During the Revolution, the Continental Congress delegated the responsibility of supplying the army with materials and provisions to the thirteen colonies, which oftentimes resulted in empty commissaries. In a Circular Letter to the States, written on December 16, 1779, Washington recounted that “The situation of the Army with respect to supplies is beyond description alarming, it has been five or six Weeks past on half allowance, and we have not three days Bread or a third allowance on hand nor any where within reach.” Washington voiced his concerns regarding the shortages of food, supplies, and pay for the army, detailing the absence of adequate rations and funds for acquiring necessary provisions. According to Washington, the Army had “never experienced a like extremity at any period of the War,” signifying his distress over the conditions his troops faced. He expressed his fears that without relief, “the Army will infallibly disband in a fortnight.” Some historians suggest that this experience with the thirteen colonies during the Revolution influenced Washington’s advocacy for a more centralized Federal government during the Constitutional Conventions of the late 1780s.

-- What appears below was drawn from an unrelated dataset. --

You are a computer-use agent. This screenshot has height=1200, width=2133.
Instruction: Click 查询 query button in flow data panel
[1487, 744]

Financial problems presented another source of difficulty for the Continental Army during the winter encampment at Morristown. Following a significant depreciation of colonial currency, the Continental Army struggled to find the funds to transport supplies, send messages, or even buy local provisions, whose sellers were hesitant to accept the colonial currency that frequently fluctuated in value. Many soldiers had not been paid for months, adding to their frustrations and increasing the risk that they would desert or choose not to continue supporting the war effort. Soldiers’ wages were often five to six months late, making it difficult to attract new recruits, secure reenlistments, or retain officers who were unable to support their families at home on minimal pay. This only added to Washington’s concerns about the fate of his army.

Worries about mutinies, desertion, and a British attack against the vulnerable Continental Army plagued Washington throughout the encampment at Morristown. In the spring, regiments from the Connecticut Line staged a mutiny in the camp, retaliating against the delayed wages and shortages of basic supplies. Though the small insurrection was quickly put down, it provided a stark reminder of the army’s dissatisfaction and demoralized state.

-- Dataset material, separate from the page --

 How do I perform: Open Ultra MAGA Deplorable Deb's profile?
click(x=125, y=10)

The Continental Army also saw several important personal and political developments while encamped at Morristown. On December 23, 1779, Benedict Arnold, who would later become the most notorious traitor of the Revolution, was court-martialed in Morristown, where he was tried for abusing his power as an army officer for financial gain. In May of 1780, the Marquis de Lafayette returned to the United States and reunited with Washington at the Morristown encampment. After spending the previous year persuading France’s king to support the Revolution, the Marquis rejoined the Continental Army bearing good news – the French would send a second fleet of ships across the Atlantic to assist the Patriot forces. The encampment at Morristown also proved significant for Washington’s right-hand man, Alexander Hamilton, who met Elizabeth Schuyler, his future wife, that winter.

Much like Valley Forge, the winter encampment at Morristown, New Jersey became an important symbol of patriotism and persistence in the American Revolution. In perhaps the most severe winter encampment of the war, Patriot forces held together, in spite of conditions that threatened to tear the army apart. In the winter of 1779-1780, the Continental Army’s perseverance and determination to overcome the challenges they faced prepared them for the campaigns that would eventually secure American Independence.